Start

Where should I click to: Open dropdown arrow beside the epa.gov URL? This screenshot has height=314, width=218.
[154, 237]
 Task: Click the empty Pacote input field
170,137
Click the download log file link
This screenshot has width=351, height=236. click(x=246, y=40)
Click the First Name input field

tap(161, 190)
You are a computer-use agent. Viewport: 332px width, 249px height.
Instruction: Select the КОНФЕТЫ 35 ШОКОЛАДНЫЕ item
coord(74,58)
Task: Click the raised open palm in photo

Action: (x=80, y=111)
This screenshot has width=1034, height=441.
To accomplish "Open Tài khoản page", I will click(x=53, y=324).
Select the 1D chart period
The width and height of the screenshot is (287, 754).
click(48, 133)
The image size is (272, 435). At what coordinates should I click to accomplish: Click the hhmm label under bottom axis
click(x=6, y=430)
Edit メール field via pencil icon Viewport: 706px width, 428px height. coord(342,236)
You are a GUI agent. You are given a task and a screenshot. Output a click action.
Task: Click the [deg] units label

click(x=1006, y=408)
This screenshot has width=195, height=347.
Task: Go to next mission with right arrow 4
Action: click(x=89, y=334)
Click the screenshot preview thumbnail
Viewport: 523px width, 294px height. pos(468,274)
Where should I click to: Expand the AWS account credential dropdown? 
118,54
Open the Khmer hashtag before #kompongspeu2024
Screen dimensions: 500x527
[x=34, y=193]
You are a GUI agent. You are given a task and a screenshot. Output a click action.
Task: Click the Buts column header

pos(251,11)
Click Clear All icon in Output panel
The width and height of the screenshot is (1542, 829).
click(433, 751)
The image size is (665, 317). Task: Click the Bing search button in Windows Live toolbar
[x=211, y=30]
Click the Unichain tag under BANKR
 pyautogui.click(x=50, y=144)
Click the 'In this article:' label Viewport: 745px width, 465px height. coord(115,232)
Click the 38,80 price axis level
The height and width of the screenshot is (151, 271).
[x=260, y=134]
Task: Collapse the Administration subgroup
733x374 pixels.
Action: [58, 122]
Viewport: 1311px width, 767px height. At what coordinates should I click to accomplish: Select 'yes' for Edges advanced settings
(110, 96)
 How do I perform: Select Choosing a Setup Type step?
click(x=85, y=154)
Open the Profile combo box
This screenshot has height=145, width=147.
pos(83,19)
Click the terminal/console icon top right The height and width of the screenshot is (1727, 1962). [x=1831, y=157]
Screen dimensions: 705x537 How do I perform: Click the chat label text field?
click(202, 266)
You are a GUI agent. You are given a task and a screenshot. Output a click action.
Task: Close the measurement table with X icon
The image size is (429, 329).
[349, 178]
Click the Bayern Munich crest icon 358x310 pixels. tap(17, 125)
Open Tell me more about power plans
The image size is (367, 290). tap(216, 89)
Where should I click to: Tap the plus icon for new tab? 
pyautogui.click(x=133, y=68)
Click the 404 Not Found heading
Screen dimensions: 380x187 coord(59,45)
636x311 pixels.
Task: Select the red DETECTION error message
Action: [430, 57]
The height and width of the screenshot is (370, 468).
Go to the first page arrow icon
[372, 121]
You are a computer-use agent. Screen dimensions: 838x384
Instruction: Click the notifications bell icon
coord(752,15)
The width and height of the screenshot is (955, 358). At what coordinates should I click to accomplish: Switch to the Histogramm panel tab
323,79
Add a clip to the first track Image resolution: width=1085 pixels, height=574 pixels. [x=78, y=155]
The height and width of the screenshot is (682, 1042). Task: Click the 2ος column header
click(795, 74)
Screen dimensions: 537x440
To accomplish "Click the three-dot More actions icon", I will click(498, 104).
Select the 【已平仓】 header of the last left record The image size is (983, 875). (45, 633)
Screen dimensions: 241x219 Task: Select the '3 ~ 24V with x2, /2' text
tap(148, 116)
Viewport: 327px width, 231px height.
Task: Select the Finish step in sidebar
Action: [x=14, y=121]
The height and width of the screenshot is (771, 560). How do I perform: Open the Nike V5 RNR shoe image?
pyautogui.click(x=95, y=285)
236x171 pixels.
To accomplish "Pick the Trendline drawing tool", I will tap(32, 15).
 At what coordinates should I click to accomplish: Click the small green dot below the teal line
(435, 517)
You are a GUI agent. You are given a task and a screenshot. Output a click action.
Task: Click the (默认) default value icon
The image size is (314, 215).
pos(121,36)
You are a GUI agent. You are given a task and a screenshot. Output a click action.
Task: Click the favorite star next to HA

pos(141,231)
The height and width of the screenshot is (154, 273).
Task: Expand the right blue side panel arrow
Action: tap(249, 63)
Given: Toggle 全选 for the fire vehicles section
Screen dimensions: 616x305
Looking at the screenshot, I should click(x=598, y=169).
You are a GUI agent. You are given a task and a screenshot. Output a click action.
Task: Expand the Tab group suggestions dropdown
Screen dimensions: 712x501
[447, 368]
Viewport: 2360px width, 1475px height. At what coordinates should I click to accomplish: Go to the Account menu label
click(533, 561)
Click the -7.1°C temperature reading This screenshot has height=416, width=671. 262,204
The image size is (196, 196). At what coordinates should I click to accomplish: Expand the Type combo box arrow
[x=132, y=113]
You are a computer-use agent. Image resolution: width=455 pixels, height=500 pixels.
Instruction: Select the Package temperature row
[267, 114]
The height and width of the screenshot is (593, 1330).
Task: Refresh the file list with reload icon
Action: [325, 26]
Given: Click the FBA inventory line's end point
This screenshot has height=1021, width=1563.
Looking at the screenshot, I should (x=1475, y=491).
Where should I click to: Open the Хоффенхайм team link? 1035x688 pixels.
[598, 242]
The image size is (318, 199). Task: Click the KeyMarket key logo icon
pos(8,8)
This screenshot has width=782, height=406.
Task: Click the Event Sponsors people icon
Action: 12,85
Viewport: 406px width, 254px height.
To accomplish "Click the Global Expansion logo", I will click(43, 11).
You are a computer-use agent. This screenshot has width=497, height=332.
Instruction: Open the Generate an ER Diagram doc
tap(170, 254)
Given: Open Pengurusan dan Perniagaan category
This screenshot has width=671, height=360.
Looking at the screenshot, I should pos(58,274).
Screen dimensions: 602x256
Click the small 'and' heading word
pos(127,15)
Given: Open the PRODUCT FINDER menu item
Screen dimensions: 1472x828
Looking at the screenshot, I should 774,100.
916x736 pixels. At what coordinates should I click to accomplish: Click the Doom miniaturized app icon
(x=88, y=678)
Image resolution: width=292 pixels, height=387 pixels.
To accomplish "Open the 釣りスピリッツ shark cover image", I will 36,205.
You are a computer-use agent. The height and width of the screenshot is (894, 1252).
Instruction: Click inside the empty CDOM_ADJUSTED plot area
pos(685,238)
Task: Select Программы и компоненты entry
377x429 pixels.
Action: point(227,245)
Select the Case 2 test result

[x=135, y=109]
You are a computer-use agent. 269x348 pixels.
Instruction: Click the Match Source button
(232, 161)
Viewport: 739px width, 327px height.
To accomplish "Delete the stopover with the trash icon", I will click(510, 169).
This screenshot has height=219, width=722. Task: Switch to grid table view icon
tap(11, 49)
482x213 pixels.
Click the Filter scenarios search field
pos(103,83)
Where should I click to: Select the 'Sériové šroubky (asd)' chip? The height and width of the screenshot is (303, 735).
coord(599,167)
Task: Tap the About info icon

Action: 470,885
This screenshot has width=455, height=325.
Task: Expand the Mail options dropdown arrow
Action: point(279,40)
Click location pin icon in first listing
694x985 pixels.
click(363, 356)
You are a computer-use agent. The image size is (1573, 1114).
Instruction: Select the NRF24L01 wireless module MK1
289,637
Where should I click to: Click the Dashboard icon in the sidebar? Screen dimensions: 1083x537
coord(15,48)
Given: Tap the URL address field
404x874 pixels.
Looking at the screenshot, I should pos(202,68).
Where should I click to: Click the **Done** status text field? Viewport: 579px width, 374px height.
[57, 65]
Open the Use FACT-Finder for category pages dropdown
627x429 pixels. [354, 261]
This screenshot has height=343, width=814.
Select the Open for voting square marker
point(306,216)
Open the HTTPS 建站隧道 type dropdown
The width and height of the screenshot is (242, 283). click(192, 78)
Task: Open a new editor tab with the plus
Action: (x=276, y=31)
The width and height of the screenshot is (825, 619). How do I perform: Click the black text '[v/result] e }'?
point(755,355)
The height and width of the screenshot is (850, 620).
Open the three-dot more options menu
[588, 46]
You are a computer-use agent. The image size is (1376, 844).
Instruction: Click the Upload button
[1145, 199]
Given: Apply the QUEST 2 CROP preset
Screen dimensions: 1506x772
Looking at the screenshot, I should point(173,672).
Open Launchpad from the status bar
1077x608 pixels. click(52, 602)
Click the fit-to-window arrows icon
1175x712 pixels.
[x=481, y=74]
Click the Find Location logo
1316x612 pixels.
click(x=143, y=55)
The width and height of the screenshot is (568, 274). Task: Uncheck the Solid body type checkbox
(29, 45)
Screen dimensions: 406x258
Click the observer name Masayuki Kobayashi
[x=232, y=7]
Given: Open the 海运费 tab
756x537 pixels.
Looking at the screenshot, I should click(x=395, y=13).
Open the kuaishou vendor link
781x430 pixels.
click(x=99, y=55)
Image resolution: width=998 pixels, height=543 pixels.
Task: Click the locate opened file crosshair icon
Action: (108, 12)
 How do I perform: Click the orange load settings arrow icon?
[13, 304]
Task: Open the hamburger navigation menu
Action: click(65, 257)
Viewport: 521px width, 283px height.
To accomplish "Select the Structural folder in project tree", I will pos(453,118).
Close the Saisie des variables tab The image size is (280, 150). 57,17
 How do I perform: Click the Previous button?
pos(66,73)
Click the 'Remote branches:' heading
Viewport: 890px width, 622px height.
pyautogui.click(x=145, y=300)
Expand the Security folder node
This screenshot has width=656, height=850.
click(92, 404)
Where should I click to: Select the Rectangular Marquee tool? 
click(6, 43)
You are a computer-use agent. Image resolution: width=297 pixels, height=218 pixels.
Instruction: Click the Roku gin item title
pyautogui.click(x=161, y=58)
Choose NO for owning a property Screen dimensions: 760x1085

End

» EXERCISE OBJECTIVE: Express the items as a JSON list of strings, one string per line with blank lines left out. Begin at the line that contains "The height and width of the screenshot is (771, 560)." and stop after the line that contains "Looking at the screenshot, I should click(x=598, y=169).".

» THE RESPONSE:
[
  "The height and width of the screenshot is (771, 560). How do I perform: Open the Nike V5 RNR shoe image?",
  "pyautogui.click(x=95, y=285)",
  "236x171 pixels.",
  "To accomplish \"Pick the Trendline drawing tool\", I will tap(32, 15).",
  " At what coordinates should I click to accomplish: Click the small green dot below the teal line",
  "(435, 517)",
  "You are a GUI agent. You are given a task and a screenshot. Output a click action.",
  "Task: Click the (默认) default value icon",
  "The image size is (314, 215).",
  "pos(121,36)",
  "You are a GUI agent. You are given a task and a screenshot. Output a click action.",
  "Task: Click the favorite star next to HA",
  "pos(141,231)",
  "The height and width of the screenshot is (154, 273).",
  "Task: Expand the right blue side panel arrow",
  "Action: tap(249, 63)",
  "Given: Toggle 全选 for the fire vehicles section",
  "Screen dimensions: 616x305",
  "Looking at the screenshot, I should click(x=598, y=169)."
]